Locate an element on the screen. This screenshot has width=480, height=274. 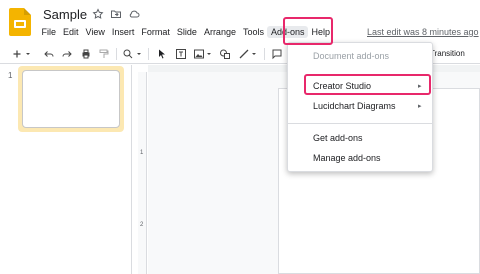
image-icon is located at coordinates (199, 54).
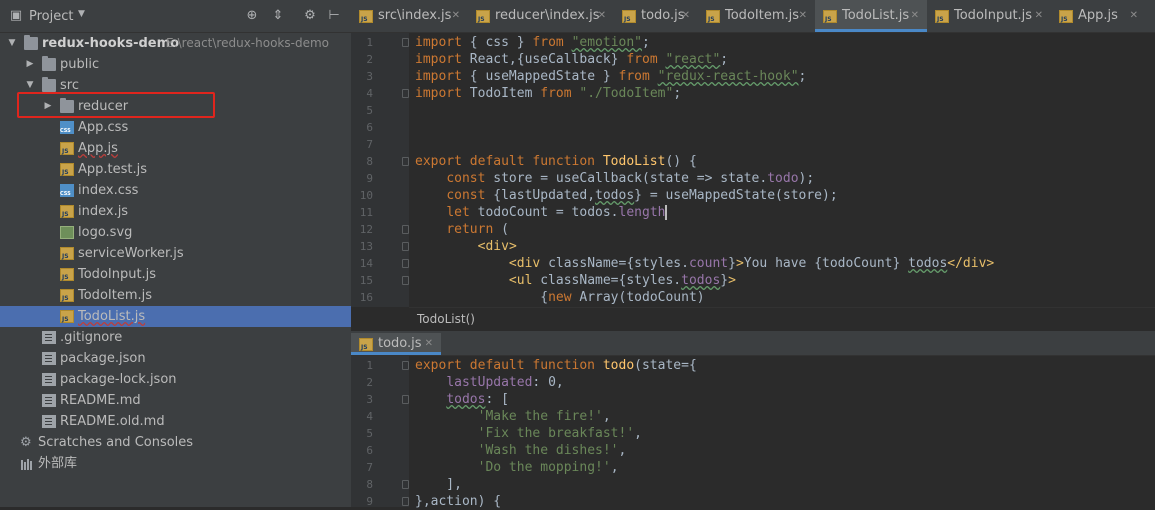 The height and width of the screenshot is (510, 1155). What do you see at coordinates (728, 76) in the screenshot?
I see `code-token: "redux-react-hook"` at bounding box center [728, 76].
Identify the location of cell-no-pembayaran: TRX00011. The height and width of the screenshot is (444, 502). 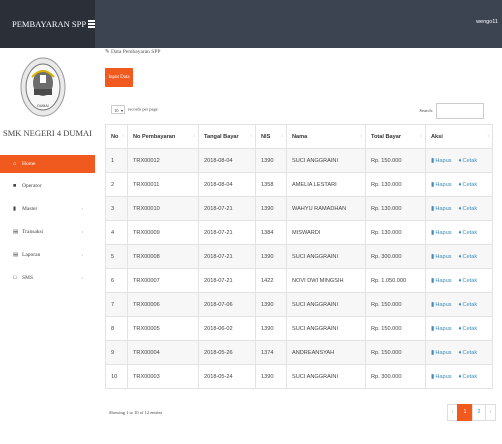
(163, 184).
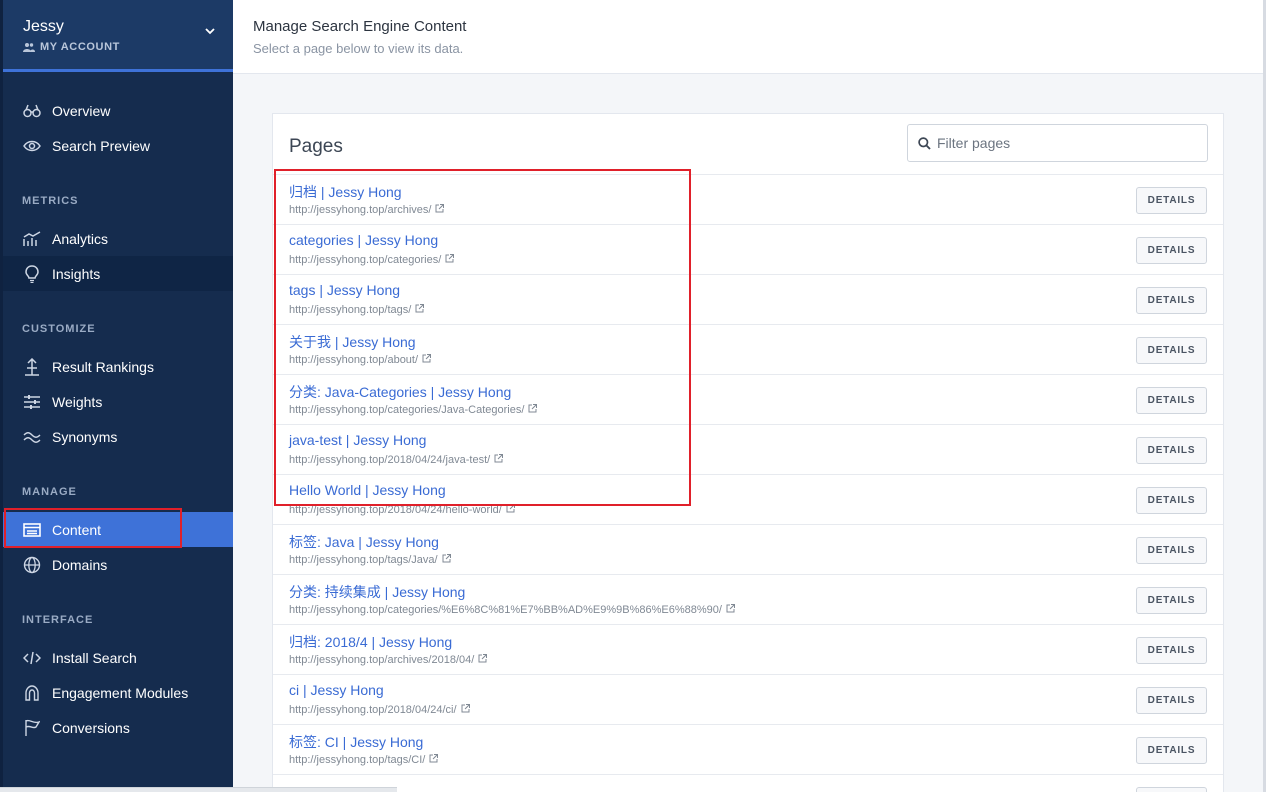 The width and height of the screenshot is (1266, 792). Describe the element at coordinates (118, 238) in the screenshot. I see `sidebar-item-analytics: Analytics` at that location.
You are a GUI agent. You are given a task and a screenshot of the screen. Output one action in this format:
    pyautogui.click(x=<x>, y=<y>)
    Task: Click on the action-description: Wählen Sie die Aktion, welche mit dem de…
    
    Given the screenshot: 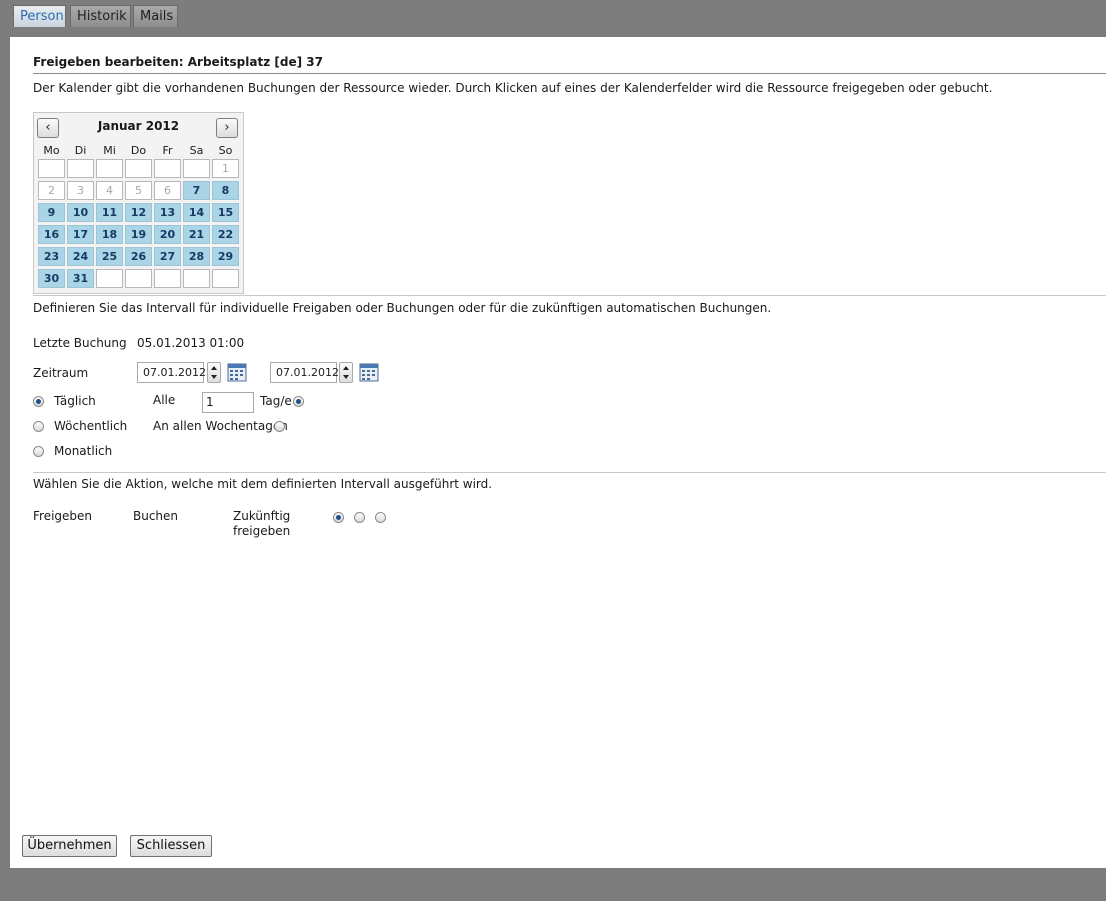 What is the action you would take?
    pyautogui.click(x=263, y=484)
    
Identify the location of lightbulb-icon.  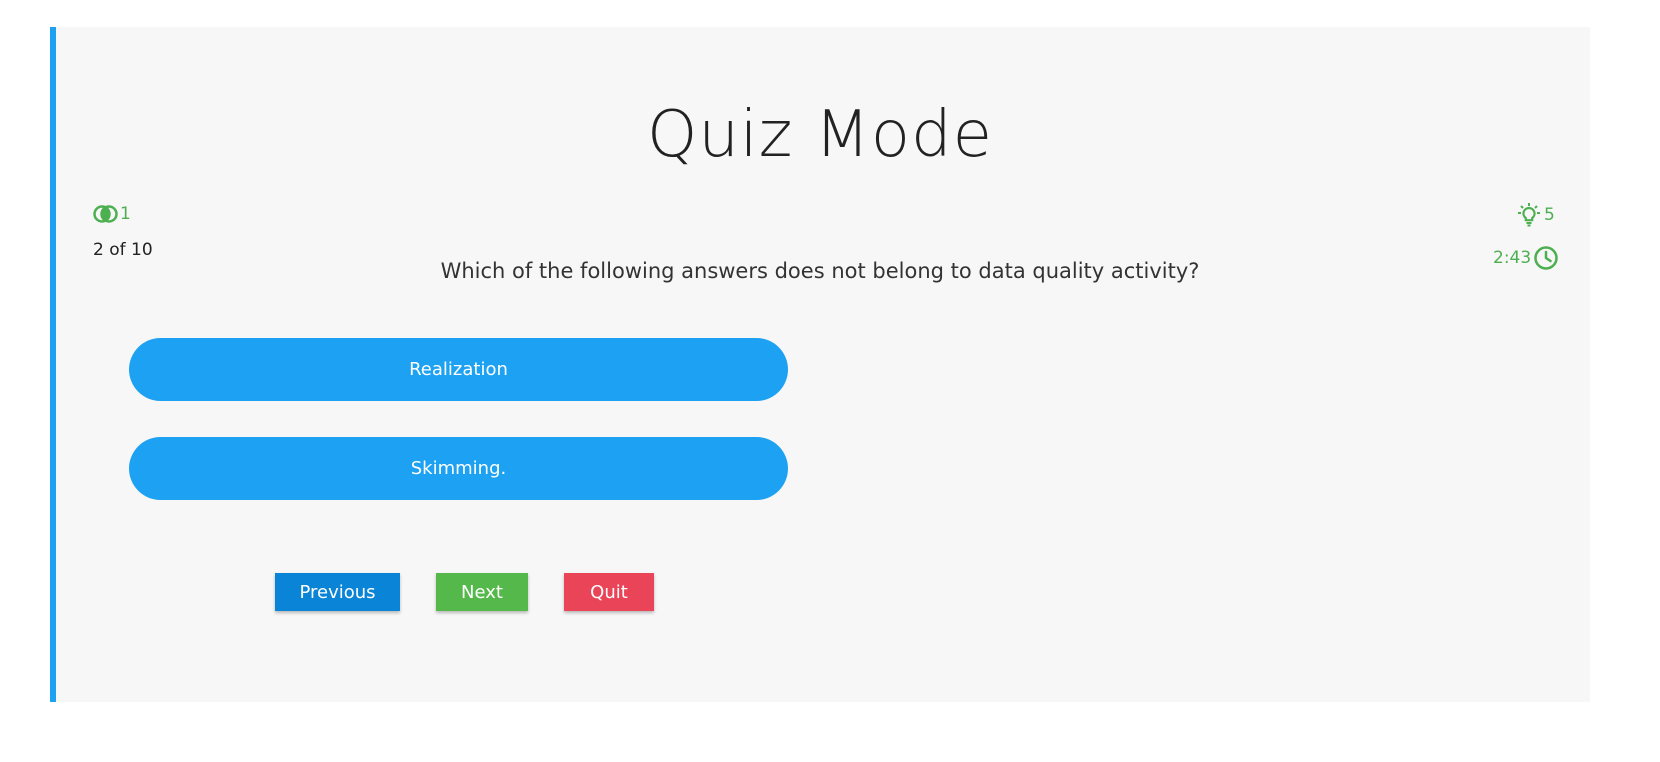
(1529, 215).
______________________________
> WHAT IS BEING ASKED
Please turn the stretch from the start of the data through the line that contains "center [728, 76]." into a numbered list, one line per item, leaving out any blank lines and the pictures.

> TASK RESULT
1. Locate an element on the screen. This screenshot has width=480, height=274. 
2. image-icon is located at coordinates (199, 54).
3.  The height and width of the screenshot is (510, 1155). What do you see at coordinates (728, 76) in the screenshot?
4. I see `code-token: "redux-react-hook"` at bounding box center [728, 76].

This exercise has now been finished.